### [Instructions]
(1) Answer these questions using the post about updating a large matrix from multiple threads, one answer per line:
(a) What size is the matrix that the real app updates?
(b) What does the author create for each row of the matrix?
(c) How many threads does the test code set with omp_set_num_threads?
(2) Reproduce the part of the post about updating a large matrix that opens with the words containing "What is the" and closes with "double ActionWithNumber(double number)".

What is the cause of this difference?
First of all, thank for edit my post (i use translater to write text).
In the real app, I update the values in a huge matrix (20000х20000) in random order. Each thread determines the new value and writes it in a particular cell. I create a mutex for each row, since in most cases different threads write to different rows. But apparently in cases when 2 threads write in one row and there is a long lock. At the moment I can't divide the rows in different threads, since the order of records is determined by the FEM elements.
So just to put a critical section in there comes out, as it will block writes to the entire matrix.
I wrote code like in real application.
static double ActionWithNumber(double number)
{
const unsigned int steps = 5000;
double sum = 0.0f;
for (u32 i = 0; i < steps; i++)
{
double coeff = sqrt(pow(abs(number), 0.1));
double res = number*(1.0-coeff)*number*(1.0-coeff) * 3.0;
sum += sqrt(res);
}
sum /= (double)steps;
return sum;
}
static double RealAppTest(void)
{
const unsigned int elementsNum = 10000;
double* matrix;
unsigned int* elements;
boost::mutex* mutexes;
elements = new unsigned int[elementsNum*3];
matrix = new double[elementsNum*elementsNum];
mutexes = new boost::mutex[elementsNum];
for (unsigned int i = 0; i < elementsNum; i++)
for (unsigned int j = 0; j < elementsNum; j++)
matrix[i*elementsNum + j] = (double)(rand() % 100);
for (unsigned int i = 0; i < elementsNum; i++) //build FEM element like Triangle
{
elements[3*i] = rand()%(elementsNum-1);
elements[3*i+1] = rand()%(elementsNum-1);
elements[3*i+2] = rand()%(elementsNum-1);
}
boost::chrono::time_point<boost::chrono::system_clock> start, end;
start = boost::chrono::system_clock::now();
omp_set_num_threads(4);
#pragma omp parallel for
for (int i = 0; i < elementsNum; i++)

### [Raw data]
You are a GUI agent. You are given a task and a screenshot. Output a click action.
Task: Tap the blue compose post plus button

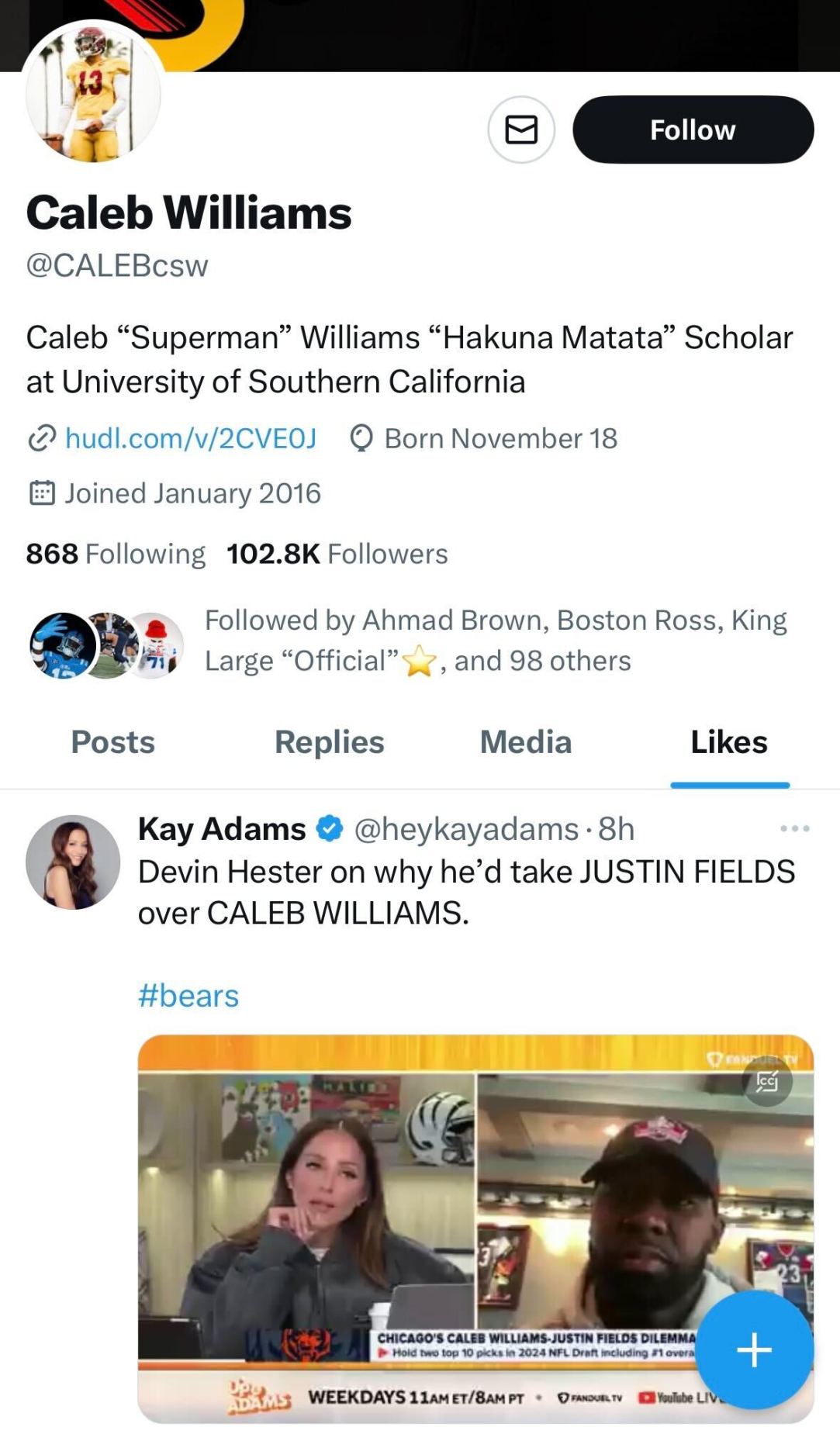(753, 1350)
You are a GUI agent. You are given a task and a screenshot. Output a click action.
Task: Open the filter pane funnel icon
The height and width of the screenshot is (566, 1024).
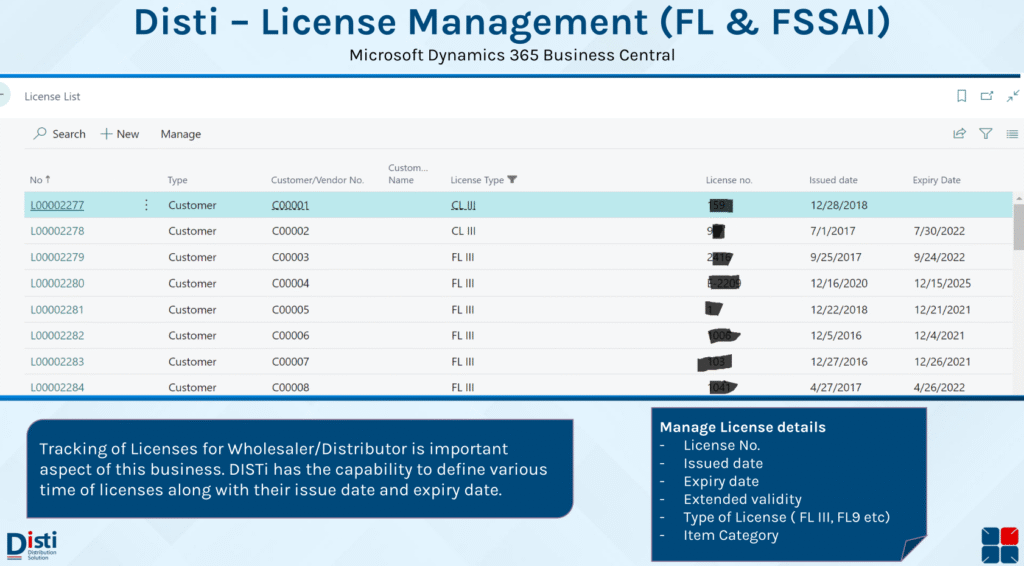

### [Per-task outputs]
(1)
(a) 20000×20000
(b) A mutex
(c) 4

(2)
What is the cause of this difference?
First of all, thank for edit my post (i use translater to write text).
In the real app, I update the values in a huge matrix (20000х20000) in random order. Each thread determines the new value and writes it in a particular cell. I create a mutex for each row, since in most cases different threads write to different rows. But apparently in cases when 2 threads write in one row and there is a long lock. At the moment I can't divide the rows in different threads, since the order of records is determined by the FEM elements.
So just to put a critical section in there comes out, as it will block writes to the entire matrix.
I wrote code like in real application.
static double ActionWithNumber(double number)